Sooo... Show me your rack! :laughing:


----------



## AmericanMaple (Oct 13, 2011)

Almost same situation looking for same thing wanna know what people are doing for their shops


----------



## vinnypatternmaker (Mar 27, 2011)

*arn*

Sorry to break your link, but we simply what to know what "arn" means?
If there is a more appropriate link to ask this question, please help us on both issues!
Sorry, and back to the to the original posts!
Marena and Vinny


----------



## Steve Neul (Sep 2, 2011)

When I had a shop that small I only purchased enough wood for the moment. I stored very little and what I did store was suspended from the ceiling.


----------



## Shop Dad (May 3, 2011)

*Just the ticket*

Here's what I did. Right above the garage door with about 1" clearance. That's hickory up there now.


----------



## JCMeyersIV (Mar 8, 2012)

Hmmm ceiling storage! Might be the way to go! I was thinking of making a miter saw bench and storing under it. But that rack might work!


----------



## Dominick (May 2, 2011)

Not sure the type of walls you have, but mine are cinder block. I had to drill into the blocks using tapcon screws. Heres what I did. The supports are galvanized pipe. On a slight upward angle. 
Holds a lot of weight with no problems.


----------



## GeorgeC (Jul 30, 2008)

JCMeyersIV said:


> So more good news today. My father has relinquished half of the garage to me! So now I have a good 12'x20' space! But as usual I need help. Lumber storage! I need somewhere to put my lumber without taking up too much space (sheet goods and all)
> 
> Sooo... Show me your rack! :laughing:


There are a myrid of potential answers to your question. Most answers depend upon what else is in your shop and how you have it arranged.

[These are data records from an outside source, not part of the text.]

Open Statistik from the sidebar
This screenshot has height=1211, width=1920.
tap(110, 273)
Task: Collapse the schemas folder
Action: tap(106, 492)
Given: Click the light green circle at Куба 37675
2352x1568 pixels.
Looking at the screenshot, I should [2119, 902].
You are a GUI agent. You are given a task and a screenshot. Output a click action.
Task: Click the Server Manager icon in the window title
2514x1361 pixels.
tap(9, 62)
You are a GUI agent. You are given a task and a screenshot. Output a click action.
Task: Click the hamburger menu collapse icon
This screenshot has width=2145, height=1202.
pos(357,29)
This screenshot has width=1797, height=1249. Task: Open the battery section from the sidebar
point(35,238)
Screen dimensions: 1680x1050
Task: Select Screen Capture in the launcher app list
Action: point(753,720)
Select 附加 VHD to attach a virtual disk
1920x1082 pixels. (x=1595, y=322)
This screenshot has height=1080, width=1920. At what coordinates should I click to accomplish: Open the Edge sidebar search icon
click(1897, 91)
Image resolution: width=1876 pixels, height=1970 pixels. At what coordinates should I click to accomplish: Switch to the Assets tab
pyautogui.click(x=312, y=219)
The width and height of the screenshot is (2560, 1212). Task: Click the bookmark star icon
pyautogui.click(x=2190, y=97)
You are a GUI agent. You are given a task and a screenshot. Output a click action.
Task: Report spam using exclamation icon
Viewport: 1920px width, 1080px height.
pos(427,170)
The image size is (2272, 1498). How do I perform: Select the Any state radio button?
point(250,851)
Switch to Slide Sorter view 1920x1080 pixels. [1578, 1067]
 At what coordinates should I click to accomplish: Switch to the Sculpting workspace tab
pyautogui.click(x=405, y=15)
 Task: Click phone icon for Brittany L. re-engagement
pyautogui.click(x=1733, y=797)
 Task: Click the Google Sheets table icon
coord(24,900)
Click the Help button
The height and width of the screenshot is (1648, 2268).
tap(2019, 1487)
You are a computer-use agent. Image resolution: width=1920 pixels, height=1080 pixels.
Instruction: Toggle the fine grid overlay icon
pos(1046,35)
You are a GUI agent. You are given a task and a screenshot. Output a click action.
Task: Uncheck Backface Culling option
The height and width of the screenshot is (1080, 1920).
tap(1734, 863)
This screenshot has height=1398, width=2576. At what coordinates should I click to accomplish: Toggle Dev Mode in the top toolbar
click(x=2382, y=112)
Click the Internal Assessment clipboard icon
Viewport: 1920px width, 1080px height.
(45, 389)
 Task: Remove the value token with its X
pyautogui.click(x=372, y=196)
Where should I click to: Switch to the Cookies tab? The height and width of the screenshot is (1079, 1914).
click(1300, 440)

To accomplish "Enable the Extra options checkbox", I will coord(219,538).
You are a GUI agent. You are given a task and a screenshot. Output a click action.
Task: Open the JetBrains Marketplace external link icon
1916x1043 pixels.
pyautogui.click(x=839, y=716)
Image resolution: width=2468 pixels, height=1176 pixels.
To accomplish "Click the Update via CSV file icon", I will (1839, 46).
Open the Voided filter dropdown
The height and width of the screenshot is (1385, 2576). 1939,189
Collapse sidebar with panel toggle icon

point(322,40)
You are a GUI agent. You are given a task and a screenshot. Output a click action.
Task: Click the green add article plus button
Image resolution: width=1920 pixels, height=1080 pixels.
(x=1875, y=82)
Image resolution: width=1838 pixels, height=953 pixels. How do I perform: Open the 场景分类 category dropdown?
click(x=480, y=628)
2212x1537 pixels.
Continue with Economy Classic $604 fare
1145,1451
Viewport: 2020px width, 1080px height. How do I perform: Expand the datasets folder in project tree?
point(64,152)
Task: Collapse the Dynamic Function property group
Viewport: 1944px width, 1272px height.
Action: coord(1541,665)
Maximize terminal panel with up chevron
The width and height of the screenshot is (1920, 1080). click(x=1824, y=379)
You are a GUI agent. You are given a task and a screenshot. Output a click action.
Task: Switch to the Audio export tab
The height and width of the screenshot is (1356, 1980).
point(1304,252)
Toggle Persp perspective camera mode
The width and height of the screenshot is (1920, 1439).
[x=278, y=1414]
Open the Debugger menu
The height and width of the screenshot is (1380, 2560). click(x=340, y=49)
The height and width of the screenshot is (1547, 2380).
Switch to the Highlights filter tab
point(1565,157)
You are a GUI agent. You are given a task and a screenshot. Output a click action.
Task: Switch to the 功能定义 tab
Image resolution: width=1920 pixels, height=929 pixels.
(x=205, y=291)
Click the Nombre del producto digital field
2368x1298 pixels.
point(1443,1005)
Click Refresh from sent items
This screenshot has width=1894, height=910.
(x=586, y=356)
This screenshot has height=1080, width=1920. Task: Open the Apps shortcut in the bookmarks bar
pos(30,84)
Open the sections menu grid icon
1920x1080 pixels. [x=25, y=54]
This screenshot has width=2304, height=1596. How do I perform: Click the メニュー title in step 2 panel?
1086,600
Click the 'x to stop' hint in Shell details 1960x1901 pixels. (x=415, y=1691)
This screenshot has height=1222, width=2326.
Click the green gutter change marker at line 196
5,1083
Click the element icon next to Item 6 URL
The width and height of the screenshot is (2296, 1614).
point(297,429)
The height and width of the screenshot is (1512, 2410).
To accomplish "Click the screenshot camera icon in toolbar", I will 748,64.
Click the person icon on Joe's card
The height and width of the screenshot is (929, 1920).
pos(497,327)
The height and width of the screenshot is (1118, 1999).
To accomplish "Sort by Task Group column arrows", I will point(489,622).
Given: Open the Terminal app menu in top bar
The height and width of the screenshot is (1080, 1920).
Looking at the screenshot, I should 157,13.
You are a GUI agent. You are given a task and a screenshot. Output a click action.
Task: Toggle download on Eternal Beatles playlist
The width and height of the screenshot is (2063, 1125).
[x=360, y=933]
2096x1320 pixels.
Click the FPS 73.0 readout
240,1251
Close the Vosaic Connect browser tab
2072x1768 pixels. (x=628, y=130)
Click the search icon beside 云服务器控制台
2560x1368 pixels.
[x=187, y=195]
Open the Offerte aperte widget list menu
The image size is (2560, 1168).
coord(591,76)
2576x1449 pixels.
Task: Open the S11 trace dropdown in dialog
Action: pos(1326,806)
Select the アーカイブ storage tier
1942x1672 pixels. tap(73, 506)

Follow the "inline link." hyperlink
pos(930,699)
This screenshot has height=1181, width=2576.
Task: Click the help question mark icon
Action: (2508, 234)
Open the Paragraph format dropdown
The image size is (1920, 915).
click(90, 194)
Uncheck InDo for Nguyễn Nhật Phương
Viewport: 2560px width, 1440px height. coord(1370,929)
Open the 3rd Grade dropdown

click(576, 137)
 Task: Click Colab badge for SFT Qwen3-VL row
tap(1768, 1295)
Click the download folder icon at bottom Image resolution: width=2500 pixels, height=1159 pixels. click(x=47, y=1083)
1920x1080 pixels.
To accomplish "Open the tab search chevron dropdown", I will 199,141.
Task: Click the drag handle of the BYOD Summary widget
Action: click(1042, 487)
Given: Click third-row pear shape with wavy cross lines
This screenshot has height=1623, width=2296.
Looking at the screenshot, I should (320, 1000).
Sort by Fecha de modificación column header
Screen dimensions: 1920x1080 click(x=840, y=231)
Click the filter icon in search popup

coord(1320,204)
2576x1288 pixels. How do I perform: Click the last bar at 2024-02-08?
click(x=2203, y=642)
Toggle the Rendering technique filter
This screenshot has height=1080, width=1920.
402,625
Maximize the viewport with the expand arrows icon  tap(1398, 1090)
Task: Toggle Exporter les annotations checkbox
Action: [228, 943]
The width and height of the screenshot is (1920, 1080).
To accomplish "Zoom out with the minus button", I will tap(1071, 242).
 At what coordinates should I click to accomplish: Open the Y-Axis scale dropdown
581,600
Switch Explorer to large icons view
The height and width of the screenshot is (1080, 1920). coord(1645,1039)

Depending upon these factors you can:

* Hang it from the ceiling.

* make supports high on the wall

* Make a rolling rach

* Etc.

George


----------



## JCMeyersIV (Mar 8, 2012)

Dom. Walls are studs and drywall on one and open to the other bay on the other. Severely limited on wall space due to windows and existing selves. 

Thanks for all the idea guys!


----------



## ccrow (Jan 14, 2010)

If half of it is yours... could you build a wall or storage rack between the bays? That could help with dust control and keep the neighboring car safe from dust or anything else that get's flung through the air.

Even a knee wall could provide you with storage.

Another thought, set your miter saw stand up to divide the bays. That would free up the other wall and give additional storage under the miter saw stand.


----------